Suppose, to be specific, that $f$ is a function from a set $X$ into the same set
$X$, and suppose that $a$ is an element of $X$. It seems natural to try to define
an infinite sequence $\{u(n)\}$ of elements of $X$ (that is, a function $u$ from $\omega \to X$) in some such way as this: write $u(0) = a, u(1) = f(u(0)), u(2) = f(u(1))$, and so on. If the would-be definer were pressed to explain the "and so on," he might lean on induction. What it all means, he might say, is that we define $u(0)$ as $a$, and then, inductively, we define $u(n^{+})$ as $f(u(n))$ for every $n$. This may sound plausible, but, as justification for an existential assertion, it is insufficient. The principle of mathematical induction does indeed prove, easily, that there can be at most one function satisfying all the stated conditions, but it does not establish the existence of such a function.

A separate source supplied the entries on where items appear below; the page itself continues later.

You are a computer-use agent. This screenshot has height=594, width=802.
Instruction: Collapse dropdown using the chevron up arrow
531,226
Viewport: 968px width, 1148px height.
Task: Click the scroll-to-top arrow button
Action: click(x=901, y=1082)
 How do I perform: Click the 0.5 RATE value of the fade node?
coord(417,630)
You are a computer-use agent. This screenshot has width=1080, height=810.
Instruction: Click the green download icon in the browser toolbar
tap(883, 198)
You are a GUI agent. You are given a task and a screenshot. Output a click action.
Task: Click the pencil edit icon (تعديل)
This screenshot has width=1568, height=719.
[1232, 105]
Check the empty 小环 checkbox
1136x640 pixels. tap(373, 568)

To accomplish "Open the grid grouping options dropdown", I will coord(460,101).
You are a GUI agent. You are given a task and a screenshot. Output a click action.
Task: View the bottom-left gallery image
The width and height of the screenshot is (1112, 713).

(Book: Halmos, Paul. Naive Set Theory, Section 12, The Peano Axioms, p.48.)
What might Halmos mean by the line in bold? What is the proof in question? I feel like I am missing something obvious.
Context:
The set of natural numbers is denoted $\omega$ here.
The successor of $n$ is $n^{+}$ here.
Principle of induction is expressed set-theoretically as $$ S\subseteq \omega \wedge 0\in S \wedge (n\in S \Rightarrow n^{+} \in S) \Rightarrow S = \omega$$
Best Answer
Suppose two such functions $u_1$ and $u_2$ exist and they’re not equal. Then the set $A=\{ n \in \Bbb N \mid u_1(n) \neq u_2(n) \}$ is a non-empty set of natural numbers, so it must have a least element. What can that least element be?
It can’t be $0$ because we’re given that $u_1(0)=a=u_2(0)$. Therefore, the least element of $A$ must take the form $m+1$ for some $m$.
But that’s not possible either. Since $m+1$ is the least element where $u_1$ and $u_2$ differ, $m \lt m+1$ tells us that $u_1(m)=u_2(m)$. But then $u_1(m+1)=f(u_1(m))=f(u_2(m))=u_2(m+1)$ and, contrary to our assumption, $m+1 \notin A$ after all.
This contradiction shows that $A$ can’t have a least element, so it must be empty; in other words, $\forall n \in \Bbb N ~ (u_1(n)=u_2(n))$.